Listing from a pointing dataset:
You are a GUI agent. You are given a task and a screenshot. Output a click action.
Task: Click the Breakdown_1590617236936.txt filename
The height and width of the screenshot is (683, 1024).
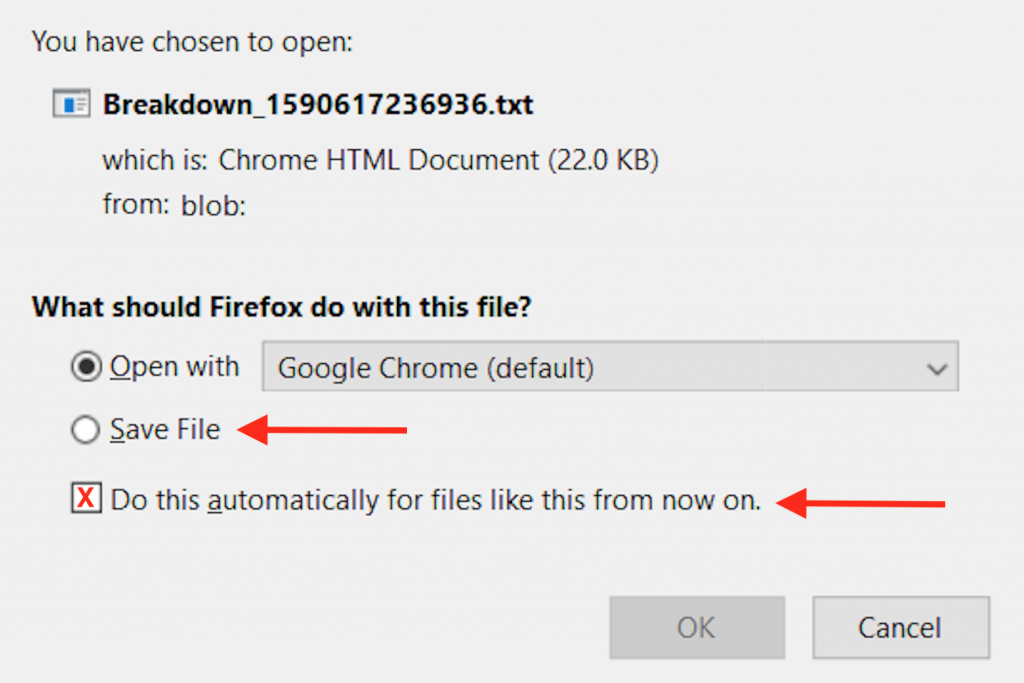click(x=318, y=104)
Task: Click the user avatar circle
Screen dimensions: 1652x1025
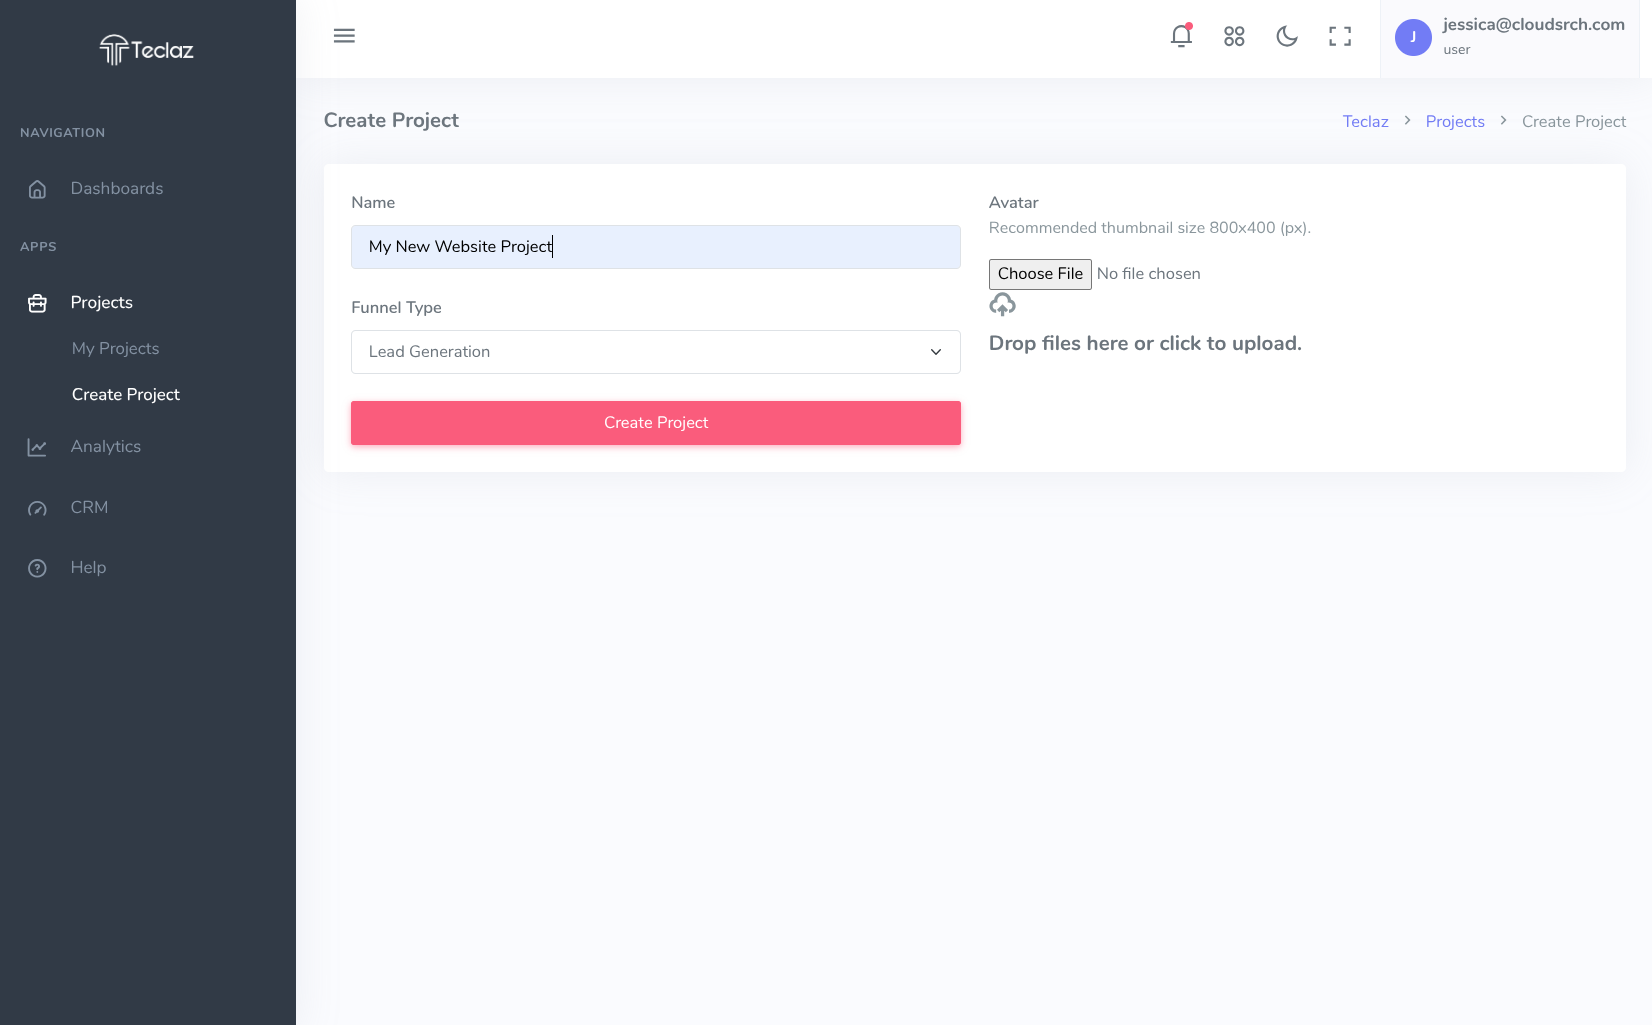Action: click(1413, 37)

WHAT THIS TASK INVOLVES: Rewrite every line of the listing as a two-column Markdown table headed "Row" and "Line", numbering the rows in order and skipping any blank lines. Leave the pictures out.

SOLUTION FOR THIS PROBLEM:
| Row | Line |
|---|---|
| 1 | You are a GUI agent. You are given a task and a screenshot. Output a click action. |
| 2 | Task: Click the Breakdown_1590617236936.txt filename |
| 3 | The height and width of the screenshot is (683, 1024). |
| 4 | click(x=318, y=104) |
| 5 | Task: Click the user avatar circle |
| 6 | Screen dimensions: 1652x1025 |
| 7 | Action: click(1413, 37) |